If Plaintiff opts to amend, Plaintiff's amended complaint should be brief, Fed. R. Civ. P. 8(a), but must state what each named defendant did that led to the deprivation of Plaintiff's constitutional or other federal rights. Ashcroft v. Iqbal, 129 S.Ct. 1937, 1949 (2009). Although accepted as true, the "[f]actual allegations must be [sufficient] to raise a right to relief above the speculative level . . . ." Bell Atlantic Corp. v. Twombly, 127 S.Ct. 1955, 1965 (2007) (citations omitted).

Plaintiff is further advised that an amended complaint supercedes the original complaint, Forsyth v. Humana, Inc., 114 F.3d 1467, 1474 (9th Cir. 1997); King v. Atiyeh, 814 F.2d 565, 567 (9th Cir. 1987), and must be "complete in itself without reference to the prior or superceded pleading," L. R. 15-220. Plaintiff is warned that "[a]ll causes of action alleged in an original complaint which are not alleged in an amended complaint are waived." King, 814 F.2d at 567 (citing to London v. Coopers & Lybrand, 644 F.2d 811, 814 (9th Cir. 1981)); accord Forsyth, 114 F.3d at 1474.
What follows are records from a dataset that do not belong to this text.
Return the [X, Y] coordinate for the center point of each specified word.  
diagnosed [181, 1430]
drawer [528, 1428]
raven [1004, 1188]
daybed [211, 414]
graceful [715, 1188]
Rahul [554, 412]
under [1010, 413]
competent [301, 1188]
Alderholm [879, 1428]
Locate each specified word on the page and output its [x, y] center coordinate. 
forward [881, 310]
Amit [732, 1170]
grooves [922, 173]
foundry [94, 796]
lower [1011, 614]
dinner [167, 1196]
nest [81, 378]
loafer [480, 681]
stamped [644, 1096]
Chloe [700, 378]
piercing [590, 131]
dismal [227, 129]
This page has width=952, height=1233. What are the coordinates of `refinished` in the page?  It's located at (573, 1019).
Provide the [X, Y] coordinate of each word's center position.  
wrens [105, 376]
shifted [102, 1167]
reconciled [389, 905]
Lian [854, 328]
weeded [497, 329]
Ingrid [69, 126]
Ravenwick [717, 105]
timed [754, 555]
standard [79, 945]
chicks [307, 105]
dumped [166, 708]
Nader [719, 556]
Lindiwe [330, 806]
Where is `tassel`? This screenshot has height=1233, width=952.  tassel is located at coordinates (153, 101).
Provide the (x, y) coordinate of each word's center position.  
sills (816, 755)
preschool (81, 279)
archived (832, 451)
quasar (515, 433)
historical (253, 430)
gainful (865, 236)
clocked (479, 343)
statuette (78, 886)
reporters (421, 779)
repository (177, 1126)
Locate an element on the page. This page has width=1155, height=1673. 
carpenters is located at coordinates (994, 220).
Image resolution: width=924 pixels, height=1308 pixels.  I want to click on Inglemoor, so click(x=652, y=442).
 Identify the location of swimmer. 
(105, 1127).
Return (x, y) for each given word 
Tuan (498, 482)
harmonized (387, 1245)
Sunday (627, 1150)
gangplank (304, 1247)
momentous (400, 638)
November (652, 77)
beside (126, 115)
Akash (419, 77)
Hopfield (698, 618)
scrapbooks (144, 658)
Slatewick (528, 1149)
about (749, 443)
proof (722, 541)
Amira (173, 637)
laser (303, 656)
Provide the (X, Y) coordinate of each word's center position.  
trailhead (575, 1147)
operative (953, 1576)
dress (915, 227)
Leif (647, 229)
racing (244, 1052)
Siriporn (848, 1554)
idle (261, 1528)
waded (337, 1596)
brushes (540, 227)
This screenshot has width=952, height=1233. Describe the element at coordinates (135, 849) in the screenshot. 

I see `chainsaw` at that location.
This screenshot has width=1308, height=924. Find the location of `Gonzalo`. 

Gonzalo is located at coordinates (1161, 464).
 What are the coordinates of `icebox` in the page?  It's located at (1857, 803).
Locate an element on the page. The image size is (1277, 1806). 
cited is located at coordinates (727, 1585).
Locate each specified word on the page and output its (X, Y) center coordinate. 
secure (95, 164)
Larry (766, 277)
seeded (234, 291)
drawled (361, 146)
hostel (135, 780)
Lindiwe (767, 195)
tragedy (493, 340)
Based on the foregoing, it is HEREBY ORDERED that:

1. The Clerk's Office shall send Plaintiff a civil rights complaint form;

2. Within thirty (30) days from the date of service of this order, Plaintiff must either:

a. File a first amended complaint curing the deficiencies identified by the Court in this order, or

b. Notify the Court in writing that Plaintiff does not wish to file an amended complaint and wishes to proceed only on the claims identified by the Court as viable/cognizable in this order;

3. Plaintiff may not add any new, unrelated claims to this action via the first amended complaint and any attempt to do so will result in an order striking the first amended complaint; and

4. If Plaintiff fails to comply with this order, the Court will recommend dismissal of this action for failure to obey a court order.